Calabozos is a Holocene caldera in central Chile’s Maule Region. It is a member of the Southern Volcanic Zone, one of the three distinct volcanic belts of South America. Calabozo is responsible for the huge Loma Seca Tuff, a body of material 200 cubic kilometres to 500 cubic kilometres in volume.
About Calabozos in brief
Calabozos is a Holocene caldera in central Chile’s Maule Region. It is a member of the Southern Volcanic Zone, one of the three distinct volcanic belts of South America. Calabozo is responsible for the huge Loma Seca Tuff, a body of material 200 cubic kilometres to 500 cubic kilometres in volume. It accumulated over at least three eruptive periods, beginning 800,000 years ago and lasting until 150,000 year ago. The calderA’s dimensions are 26 kilometres by 14 kilometres, and it has an elevation of 3,508 metres. It sits on a historic bed of volcanic and plutonic sedimentary rock that in turn sits on top of a layer of merged sedimentary and metamorphic rock. The majority of the Andean volcanoes formed from the subduction of the oceanic Nazca Plate under the continental South American continental lithosphere. Subduction occurs about 160 kilometers west of Peru and Chile at a rate of 9 to 11 centimetres per year at 30 degrees south. The last eruption occurred during Holocene time, and produced a dacitic lava flow in volume) that extends for 30 kilometres. It also produced the Andean Volcanoic Belt and the rest of the rest of the Holocene epoch of the Chilean Andes. The date of its last known eruption is not known with precision, though it took place during the Kocene, though the last eruption is believed to have taken place in the late Holocene.
It could potentially be useful for geothermal energy for the harvesting of the eastern edge of the Nazca plate under the edge of South American lithosphere, and for the formation of an oceanic trench in the Pacific Ocean in the Trench–Chile region.
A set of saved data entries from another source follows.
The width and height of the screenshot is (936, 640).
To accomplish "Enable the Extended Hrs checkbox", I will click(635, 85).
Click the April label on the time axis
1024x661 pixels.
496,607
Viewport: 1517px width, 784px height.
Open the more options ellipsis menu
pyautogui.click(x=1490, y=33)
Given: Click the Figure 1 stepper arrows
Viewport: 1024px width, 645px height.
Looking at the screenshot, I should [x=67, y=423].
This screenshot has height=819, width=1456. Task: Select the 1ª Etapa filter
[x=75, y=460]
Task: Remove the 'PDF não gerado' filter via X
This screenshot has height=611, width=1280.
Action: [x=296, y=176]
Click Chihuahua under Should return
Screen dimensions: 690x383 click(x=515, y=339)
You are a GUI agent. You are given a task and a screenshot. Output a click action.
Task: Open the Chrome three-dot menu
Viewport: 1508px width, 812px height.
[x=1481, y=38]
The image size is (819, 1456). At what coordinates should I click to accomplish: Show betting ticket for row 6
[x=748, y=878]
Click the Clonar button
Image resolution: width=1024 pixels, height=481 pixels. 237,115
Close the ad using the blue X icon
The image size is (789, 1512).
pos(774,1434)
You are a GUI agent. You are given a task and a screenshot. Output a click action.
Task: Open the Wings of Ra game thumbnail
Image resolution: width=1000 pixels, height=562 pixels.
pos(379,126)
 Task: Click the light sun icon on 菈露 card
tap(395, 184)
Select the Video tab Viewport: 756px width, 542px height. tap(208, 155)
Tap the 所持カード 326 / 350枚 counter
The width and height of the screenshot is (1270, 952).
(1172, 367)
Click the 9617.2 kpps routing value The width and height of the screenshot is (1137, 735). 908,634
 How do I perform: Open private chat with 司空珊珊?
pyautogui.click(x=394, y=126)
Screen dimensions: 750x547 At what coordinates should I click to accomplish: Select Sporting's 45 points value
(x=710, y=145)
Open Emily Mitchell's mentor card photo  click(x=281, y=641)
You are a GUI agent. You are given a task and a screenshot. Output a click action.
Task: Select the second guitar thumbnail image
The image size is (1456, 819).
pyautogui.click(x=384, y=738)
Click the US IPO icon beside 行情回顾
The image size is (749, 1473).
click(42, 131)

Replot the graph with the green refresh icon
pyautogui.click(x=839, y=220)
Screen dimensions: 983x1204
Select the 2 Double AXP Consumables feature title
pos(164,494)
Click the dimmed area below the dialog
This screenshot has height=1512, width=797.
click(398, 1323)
The vents occur in two clusters, Colorado and Puesto Calabazos, and are located along the margin of a fault at the southwestern edge ofThe caltera is located in an area of poorly glaciated mountains that is not permanently populated. There are no roads, and it is only accessible via horse or on foot. The largest, which is on the southern rim of the calder a, is the Hololithic Cerro del Medio complex with an elevation of 3,.508 metres. It is made mainly of andesite and dacite, and has a volume of 20 cubic kilometres to 25 cubic kilometres. On the southwest edge several eruptions have created the Descabezado Chico volcano ) which consists of four overlapping volcanic craters. The springs are as old as 0. 3 mya, and may have formed directly after Calbozos’s second eruption as a result of uplift caused by re-occurring activity in the calter a. The volcanoes are located near Curicó and Talca, on the western Andes, near the border of Chile and Argentina.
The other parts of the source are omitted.